2. During a “stake-out” outside a lady friend’s home, the catalytic converter on a village policeman’s car set a pile of leaves on fire, badly damaging the vehicle in the process.

3. Last but not least, a uniformed patrolman was discovered doing the horizontal bop with yet another lady friend on top of a desk at headquarters. Sayonara, village police.

Businesses least likely to succeed: The bungee jumping operation at Kokomo’s, the club that succeeded Mitchell’s. (See Mitchell’s fire, below.) The clown store. The Eskimo arts store. The X-rated theater at what is today the Greenport Village Cinema. Victoria Village, developer Don King’s (no, not that Don King) well-before-its-time interpretation of an indoor shopping mall (on Front Street!).

Businesses most likely to be missed: Martocchia’s Cigar Store. Rouse’s Deli. Myer’s Bar. The Rhumbline, when owner Bob Copas was still entertaining and/or terrorizing his customers. And speaking of well before its time: The Old Oyster Factory, where sunny, reggae-fueled Sunday afternoons in the early ’80s were as idyllic as any of my personal experience.

Greenport mysteries: What caused the Mitchell’s fire? (Could it have been the anonymous caller who rang my house in Orient before fire trucks even showed up at the scene?) Whatever happened to Luddy, who owned another dubious business, the conch fritter joint on Front Street? (Did he really fall off a boat in Florida or is he still alive and kicking today in the DEA’s witness protection program?) Who trashed Heidi’s ice cream parlor? (Was it really, as many of us suspected at the time, a cabal of village power brokers upset with Heide’s public condemnation of the bid to evict beloved Paul, the blacksmith?) Who killed Carlos DeJesus? (That mystery remains very much alive today, some 47 years after the murder of the Greenport man, thanks in large part to the curiosity of investigative reporter Reynolds Dodson, who died last year. Hopefully, the investigation did not die with him.)

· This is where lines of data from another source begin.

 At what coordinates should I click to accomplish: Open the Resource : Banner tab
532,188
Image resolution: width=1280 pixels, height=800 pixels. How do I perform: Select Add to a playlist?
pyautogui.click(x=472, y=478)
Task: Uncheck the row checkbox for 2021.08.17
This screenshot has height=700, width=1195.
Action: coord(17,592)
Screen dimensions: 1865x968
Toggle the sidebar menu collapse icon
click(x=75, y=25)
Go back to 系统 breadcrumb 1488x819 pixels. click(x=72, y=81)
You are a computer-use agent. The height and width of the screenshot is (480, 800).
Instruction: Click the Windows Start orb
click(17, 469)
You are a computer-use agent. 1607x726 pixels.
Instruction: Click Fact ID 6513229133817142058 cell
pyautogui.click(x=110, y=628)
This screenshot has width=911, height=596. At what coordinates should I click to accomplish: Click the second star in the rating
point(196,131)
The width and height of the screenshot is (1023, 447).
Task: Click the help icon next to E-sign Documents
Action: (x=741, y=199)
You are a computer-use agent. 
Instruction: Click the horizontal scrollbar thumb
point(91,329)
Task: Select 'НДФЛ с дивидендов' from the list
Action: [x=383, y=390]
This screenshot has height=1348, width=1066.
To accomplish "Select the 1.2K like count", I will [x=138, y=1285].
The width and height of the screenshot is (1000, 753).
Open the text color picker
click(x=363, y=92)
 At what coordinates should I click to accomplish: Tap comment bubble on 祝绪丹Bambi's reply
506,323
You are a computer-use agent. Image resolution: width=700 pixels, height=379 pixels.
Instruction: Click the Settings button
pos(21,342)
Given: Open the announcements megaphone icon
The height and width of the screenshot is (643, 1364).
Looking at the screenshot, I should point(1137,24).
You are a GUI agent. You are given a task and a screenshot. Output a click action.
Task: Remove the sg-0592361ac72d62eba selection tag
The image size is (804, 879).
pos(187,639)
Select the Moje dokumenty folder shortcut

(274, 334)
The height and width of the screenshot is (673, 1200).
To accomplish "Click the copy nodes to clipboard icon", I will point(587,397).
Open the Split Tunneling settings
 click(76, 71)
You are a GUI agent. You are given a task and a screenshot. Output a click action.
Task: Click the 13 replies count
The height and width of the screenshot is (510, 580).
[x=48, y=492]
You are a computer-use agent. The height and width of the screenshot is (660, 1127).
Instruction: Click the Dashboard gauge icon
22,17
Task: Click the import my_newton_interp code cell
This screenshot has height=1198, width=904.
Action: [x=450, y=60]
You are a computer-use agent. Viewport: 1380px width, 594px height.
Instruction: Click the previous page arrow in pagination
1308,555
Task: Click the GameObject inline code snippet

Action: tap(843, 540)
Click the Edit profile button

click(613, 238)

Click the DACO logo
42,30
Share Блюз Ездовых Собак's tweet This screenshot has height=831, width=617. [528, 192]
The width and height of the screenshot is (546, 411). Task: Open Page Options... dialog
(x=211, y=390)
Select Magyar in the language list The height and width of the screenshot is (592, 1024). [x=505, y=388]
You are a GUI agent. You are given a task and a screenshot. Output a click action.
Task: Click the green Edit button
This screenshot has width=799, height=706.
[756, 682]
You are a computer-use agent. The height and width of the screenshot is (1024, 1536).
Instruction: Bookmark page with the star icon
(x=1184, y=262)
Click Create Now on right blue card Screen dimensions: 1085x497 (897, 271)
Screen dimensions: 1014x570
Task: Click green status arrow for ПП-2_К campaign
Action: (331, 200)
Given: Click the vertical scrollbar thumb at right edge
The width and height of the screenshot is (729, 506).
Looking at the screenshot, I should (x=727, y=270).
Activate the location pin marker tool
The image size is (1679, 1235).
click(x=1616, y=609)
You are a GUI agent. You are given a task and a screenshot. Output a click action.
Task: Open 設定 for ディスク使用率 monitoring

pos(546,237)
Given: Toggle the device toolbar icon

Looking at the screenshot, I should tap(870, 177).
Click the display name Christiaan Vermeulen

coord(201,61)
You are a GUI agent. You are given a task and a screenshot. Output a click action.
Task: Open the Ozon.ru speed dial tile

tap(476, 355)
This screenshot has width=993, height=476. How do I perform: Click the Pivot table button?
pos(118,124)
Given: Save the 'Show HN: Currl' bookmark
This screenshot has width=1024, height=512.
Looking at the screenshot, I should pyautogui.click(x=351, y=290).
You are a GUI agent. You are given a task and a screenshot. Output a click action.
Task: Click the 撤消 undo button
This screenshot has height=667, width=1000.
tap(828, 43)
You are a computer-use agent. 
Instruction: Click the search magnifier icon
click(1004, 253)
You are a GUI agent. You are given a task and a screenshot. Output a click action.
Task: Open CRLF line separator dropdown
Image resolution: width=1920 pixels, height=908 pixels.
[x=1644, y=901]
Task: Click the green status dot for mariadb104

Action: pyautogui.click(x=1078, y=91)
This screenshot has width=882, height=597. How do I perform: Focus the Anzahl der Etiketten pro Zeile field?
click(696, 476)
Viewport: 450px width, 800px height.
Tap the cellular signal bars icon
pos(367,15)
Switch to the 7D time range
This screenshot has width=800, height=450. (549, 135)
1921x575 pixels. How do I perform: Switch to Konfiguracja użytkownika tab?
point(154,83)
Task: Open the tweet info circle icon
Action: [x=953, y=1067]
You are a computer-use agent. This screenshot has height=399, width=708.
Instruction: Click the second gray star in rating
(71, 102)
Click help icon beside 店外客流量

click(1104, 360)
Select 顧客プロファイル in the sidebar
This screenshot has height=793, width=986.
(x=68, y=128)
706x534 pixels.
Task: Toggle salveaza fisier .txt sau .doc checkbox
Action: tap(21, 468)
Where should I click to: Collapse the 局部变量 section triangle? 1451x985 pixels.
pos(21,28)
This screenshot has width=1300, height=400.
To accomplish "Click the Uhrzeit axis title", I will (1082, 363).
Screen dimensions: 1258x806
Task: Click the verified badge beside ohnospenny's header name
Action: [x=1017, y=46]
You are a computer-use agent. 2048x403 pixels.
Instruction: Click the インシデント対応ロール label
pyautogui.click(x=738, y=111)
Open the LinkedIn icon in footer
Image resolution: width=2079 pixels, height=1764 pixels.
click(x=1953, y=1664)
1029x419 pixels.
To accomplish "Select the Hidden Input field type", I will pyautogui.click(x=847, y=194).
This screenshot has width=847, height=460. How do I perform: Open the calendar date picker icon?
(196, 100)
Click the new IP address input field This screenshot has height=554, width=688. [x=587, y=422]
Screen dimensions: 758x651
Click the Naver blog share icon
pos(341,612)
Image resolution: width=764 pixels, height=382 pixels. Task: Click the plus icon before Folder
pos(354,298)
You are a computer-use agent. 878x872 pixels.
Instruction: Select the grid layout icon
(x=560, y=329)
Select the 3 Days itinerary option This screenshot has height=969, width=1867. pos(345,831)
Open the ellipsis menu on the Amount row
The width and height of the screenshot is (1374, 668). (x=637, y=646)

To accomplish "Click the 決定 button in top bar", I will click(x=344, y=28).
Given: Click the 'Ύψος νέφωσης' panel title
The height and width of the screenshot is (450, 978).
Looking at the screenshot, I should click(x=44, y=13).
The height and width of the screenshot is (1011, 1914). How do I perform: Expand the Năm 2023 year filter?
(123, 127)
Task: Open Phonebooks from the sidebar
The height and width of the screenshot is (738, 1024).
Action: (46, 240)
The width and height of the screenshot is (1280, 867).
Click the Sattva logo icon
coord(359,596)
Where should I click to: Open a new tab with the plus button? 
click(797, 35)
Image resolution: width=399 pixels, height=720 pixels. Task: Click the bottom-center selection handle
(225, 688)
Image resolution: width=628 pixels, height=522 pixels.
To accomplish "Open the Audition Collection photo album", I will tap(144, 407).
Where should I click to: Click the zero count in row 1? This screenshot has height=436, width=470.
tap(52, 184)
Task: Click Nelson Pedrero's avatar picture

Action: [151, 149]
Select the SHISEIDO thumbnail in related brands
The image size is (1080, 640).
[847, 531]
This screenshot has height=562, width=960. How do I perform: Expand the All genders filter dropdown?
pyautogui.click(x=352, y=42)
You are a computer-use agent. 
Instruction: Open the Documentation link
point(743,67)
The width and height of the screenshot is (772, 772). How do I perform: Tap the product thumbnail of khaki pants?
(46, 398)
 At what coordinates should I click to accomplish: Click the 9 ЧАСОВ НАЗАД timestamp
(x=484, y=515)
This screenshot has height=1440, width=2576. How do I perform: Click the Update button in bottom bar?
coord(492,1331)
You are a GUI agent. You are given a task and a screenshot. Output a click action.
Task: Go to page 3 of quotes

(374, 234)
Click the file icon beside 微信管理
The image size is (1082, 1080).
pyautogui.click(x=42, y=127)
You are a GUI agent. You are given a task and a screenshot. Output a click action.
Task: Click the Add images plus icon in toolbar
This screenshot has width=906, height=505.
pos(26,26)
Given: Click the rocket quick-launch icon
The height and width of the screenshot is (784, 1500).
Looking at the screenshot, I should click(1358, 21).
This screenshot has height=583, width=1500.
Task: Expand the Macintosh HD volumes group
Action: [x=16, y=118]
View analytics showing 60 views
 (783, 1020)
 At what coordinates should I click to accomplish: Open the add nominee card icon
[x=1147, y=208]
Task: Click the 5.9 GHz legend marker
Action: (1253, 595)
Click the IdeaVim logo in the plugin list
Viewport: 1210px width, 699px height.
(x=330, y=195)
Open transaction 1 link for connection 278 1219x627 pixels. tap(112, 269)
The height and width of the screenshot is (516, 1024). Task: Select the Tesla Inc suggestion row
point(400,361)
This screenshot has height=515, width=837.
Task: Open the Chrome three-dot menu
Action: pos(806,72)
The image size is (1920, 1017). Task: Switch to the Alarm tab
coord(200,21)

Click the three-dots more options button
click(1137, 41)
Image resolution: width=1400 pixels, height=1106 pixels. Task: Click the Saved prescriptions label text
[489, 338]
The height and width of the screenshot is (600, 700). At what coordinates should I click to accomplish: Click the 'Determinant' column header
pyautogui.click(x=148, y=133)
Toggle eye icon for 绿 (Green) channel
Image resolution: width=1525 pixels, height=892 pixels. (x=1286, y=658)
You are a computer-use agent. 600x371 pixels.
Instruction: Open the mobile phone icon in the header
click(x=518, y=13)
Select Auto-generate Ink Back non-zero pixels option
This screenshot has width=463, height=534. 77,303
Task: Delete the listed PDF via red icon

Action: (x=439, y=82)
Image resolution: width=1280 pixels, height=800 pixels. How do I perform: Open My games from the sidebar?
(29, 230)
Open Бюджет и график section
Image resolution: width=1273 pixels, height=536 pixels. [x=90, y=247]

‘Only in Greenport’ moments: How about the time Kofi Annan called the man who bought his Greenport home, Tom Leopold, to ask how he liked the house? Leopold, a comedy writer responsible for some of the classic episodes of “Seinfeld,” thought it was his buddy Harry Shearer trying to imitate Kofi, and almost blurted out something most unfortunate. But he hesitated just long enough to realize that it really was the Secretary General of the United Nations calling to see how he was doing.

Then there was a Major Drug Bust in which dozens of bales of marijuana were off-loaded from a freighter docked by law enforcement officials at Greenport Yacht & Shipbuilding. Off-loaded by a team of dreadlocked Rastafarians (!), who most have thought something like: “One bale for Uncle Sam, one bail for me.”

Finally — and, again, I personally witnessed this one — there was the time the al fresco Bastille Day celebration (including a beret-wearing accordionist) at Ile de Beaute, the long-since-defunct French restaurant, was silenced by the passage of about 100 straight-piped Harley-Davidsons roaring down Main Street to Claudio’s.

Only in Greenport, I would maintain. Which is why I will always love this little village so.